__WHAT YOU SHOULD DO__: Set down word for word each line from the one containing "1518x482 pixels." through the end of the records, both included. Do not copy any pictures.

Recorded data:
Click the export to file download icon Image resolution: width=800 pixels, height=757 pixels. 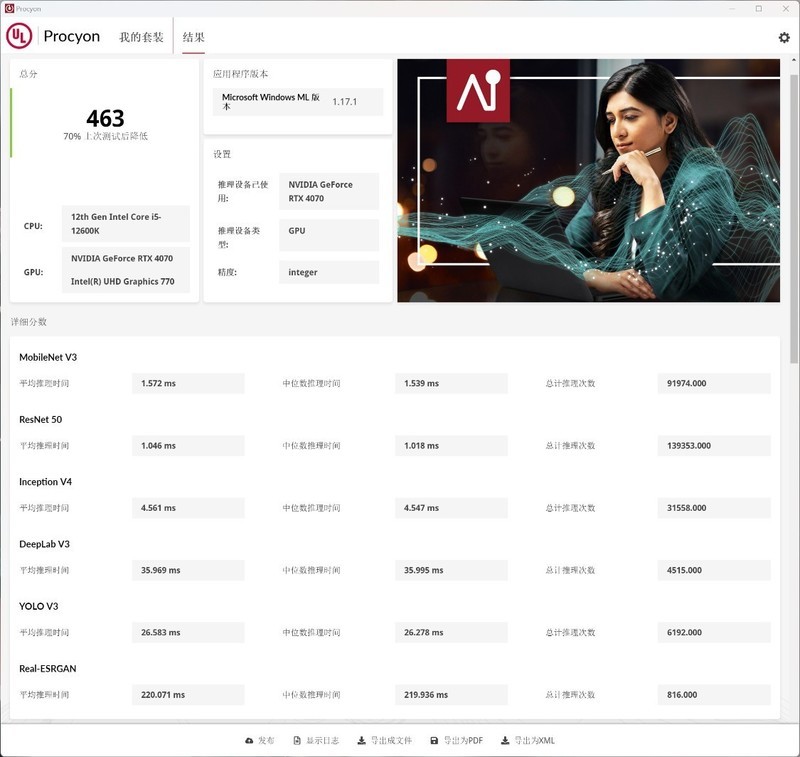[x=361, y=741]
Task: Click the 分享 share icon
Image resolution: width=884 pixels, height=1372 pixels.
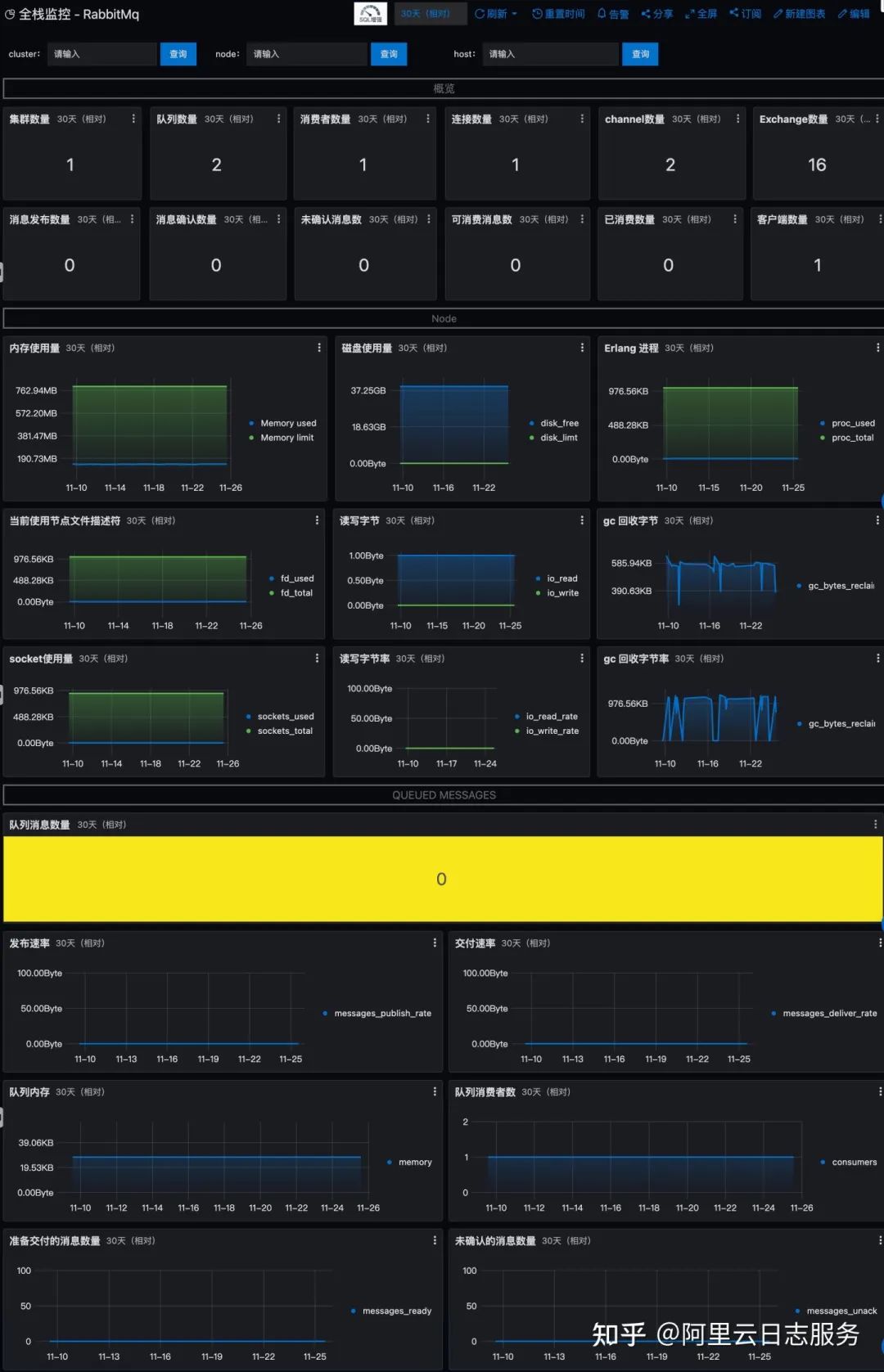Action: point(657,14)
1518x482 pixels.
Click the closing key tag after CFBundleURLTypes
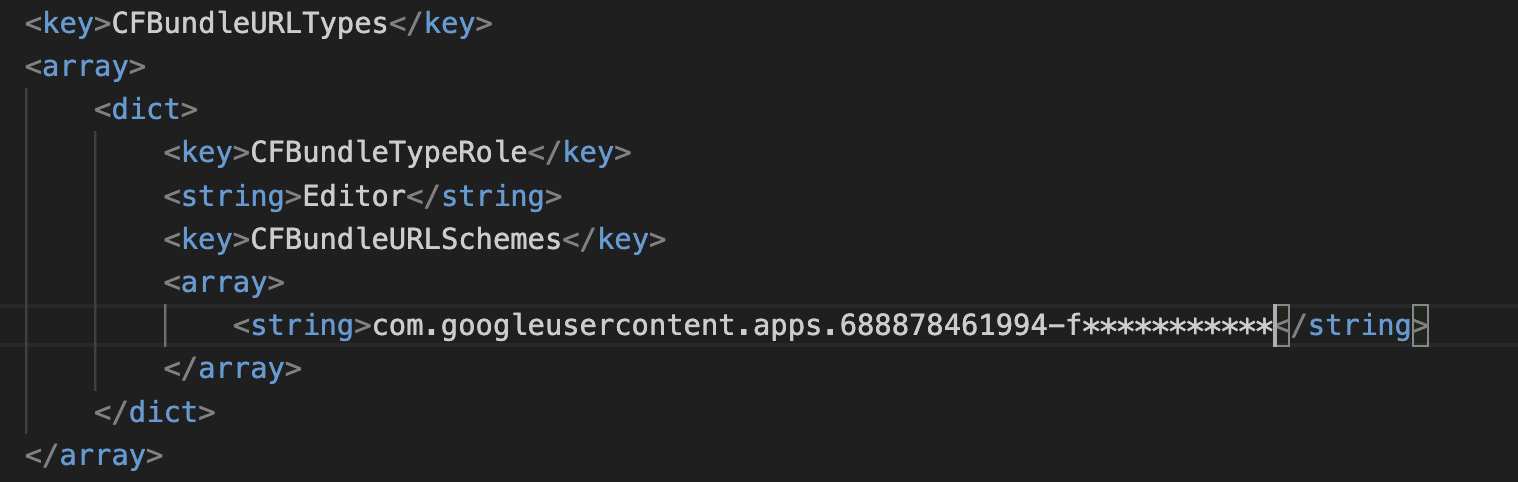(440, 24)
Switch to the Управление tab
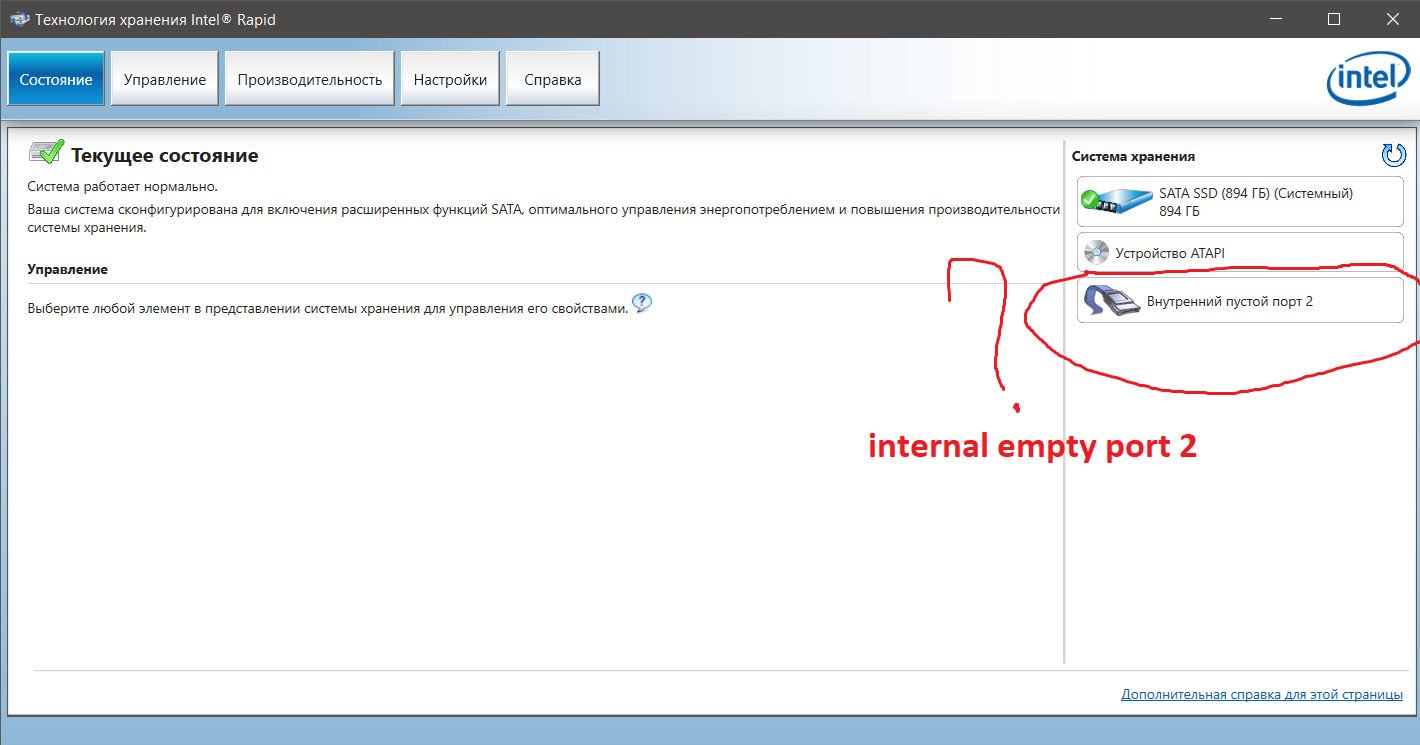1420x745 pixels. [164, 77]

__ANSWER TO THIS EXERCISE__:
1518x482 pixels.
Click the closing key tag after CFBundleURLTypes
(440, 24)
Switch to the Управление tab
1420x745 pixels. [164, 77]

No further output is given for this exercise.